# MiniMax Group explores listing on Shanghai STAR Market after Hong Kong shares surge 400%

> Source: <https://cryptobriefing.com/minimax-shanghai-star-market-listing/>
> Published: 2026-05-31 12:50:06+00:00

# MiniMax Group explores listing on Shanghai STAR Market after Hong Kong shares surge 400%

The Chinese AI firm, now valued at roughly $33 billion, filed guidance paperwork for a domestic A-share listing that could make it one of the first major LLM companies trading on mainland Chinese exchanges.

MiniMax Group, the Shanghai-based AI company behind products like Talkie and Hailuo AI, is making its move toward a second public listing. This time on home turf.

The company filed an A-share listing guidance report with the Shanghai Securities Regulatory Bureau on May 29, with CITIC Securities serving as its advisory institution. The target venue is the STAR Market, Shanghai’s tech-focused exchange platform that functions as China’s answer to Nasdaq.

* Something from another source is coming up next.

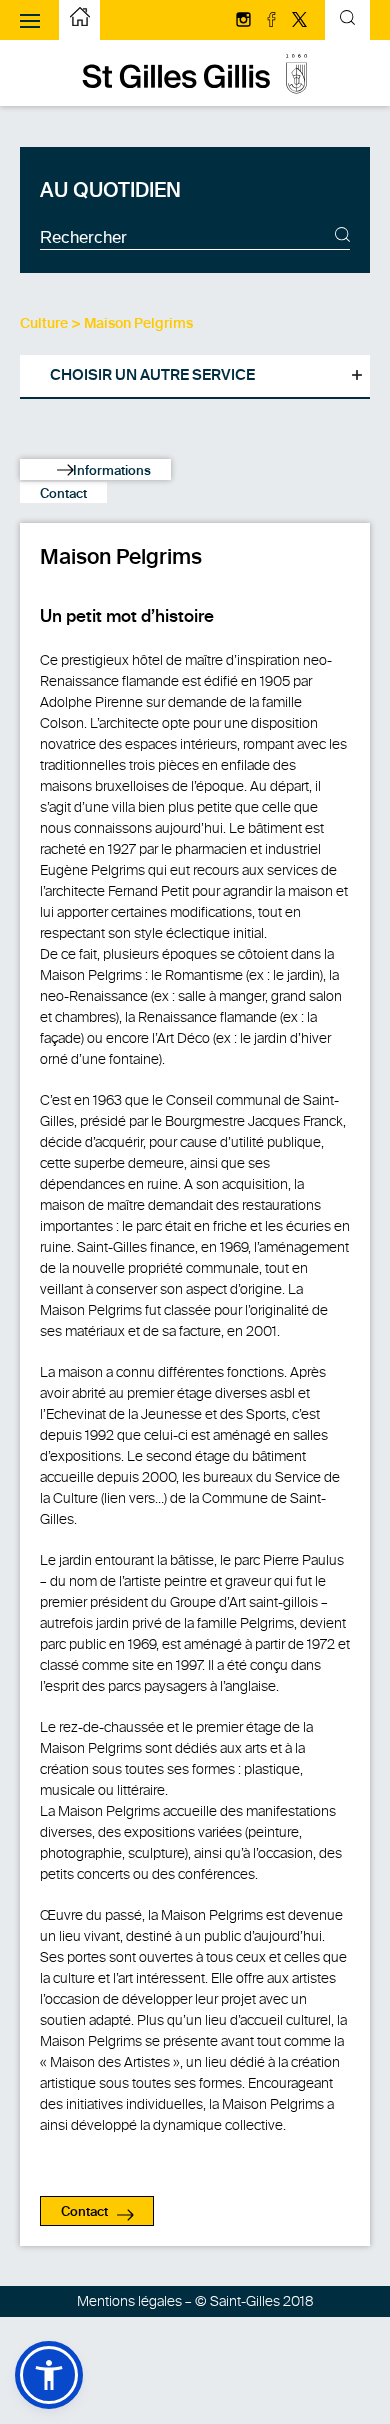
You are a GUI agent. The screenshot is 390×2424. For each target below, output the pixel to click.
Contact (84, 2212)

## From Hong Kong debut to mainland ambitions

The company went public in Hong Kong back in January 2026, raising approximately $619 million in its IPO. Shares more than doubled on their first day of trading.

By late May 2026, MiniMax’s stock had climbed roughly 400% from its IPO price, closing at HK$840 on May 29. That gives the company a market capitalization of approximately HK$263 billion, or about $33 billion. For a firm founded just four years ago, in January 2022, that’s the kind of growth curve that makes venture capitalists feel warm inside.

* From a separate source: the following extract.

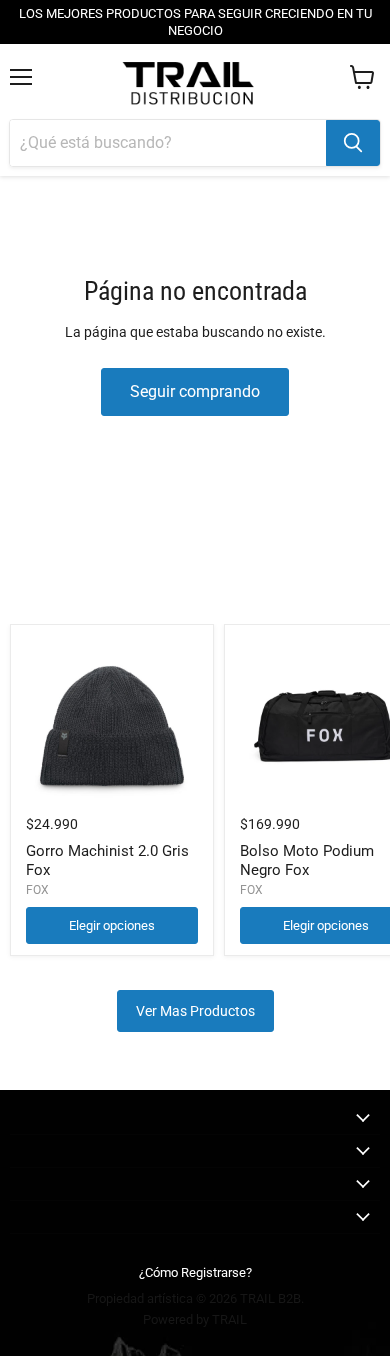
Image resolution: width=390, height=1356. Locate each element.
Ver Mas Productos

The company’s annual recurring revenue now exceeds $300 million.

MiniMax’s investor roster includes Alibaba and the Abu Dhabi sovereign wealth fund.

## The race to be first on A-shares

MiniMax isn’t pursuing a STAR Market listing in a vacuum. The company is in a direct race with Zhipu AI to become the first major Chinese large language model company listed on the domestic A-share market.

The STAR Market listing would create a dual-listing structure, with MiniMax trading simultaneously in Hong Kong and Shanghai. Filing the guidance report is an early step in the process, not a guarantee of listing. Chinese regulators still need to review the application, and the timeline from guidance filing to actual trading can stretch for months.

## What this means for investors

When a company like MiniMax, already trading at a $33 billion valuation in Hong Kong, seeks a second listing on the mainland, it’s making a bet that domestic investors will assign an equal or higher premium to its shares. Historically, A-share markets have sometimes traded at premiums to their Hong Kong counterparts, meaning a STAR Market listing could actually push MiniMax’s overall valuation higher.

Annual recurring revenue of $300 million supporting a $33 billion market cap implies a price-to-revenue multiple north of 100x.

One risk worth flagging: regulatory unpredictability. China’s securities regulators have a track record of pausing or slowing tech IPOs when political winds shift. The current environment appears supportive of AI listings, but investors considering exposure to MiniMax or its competitors should factor in the possibility that the listing timeline could extend well beyond initial expectations.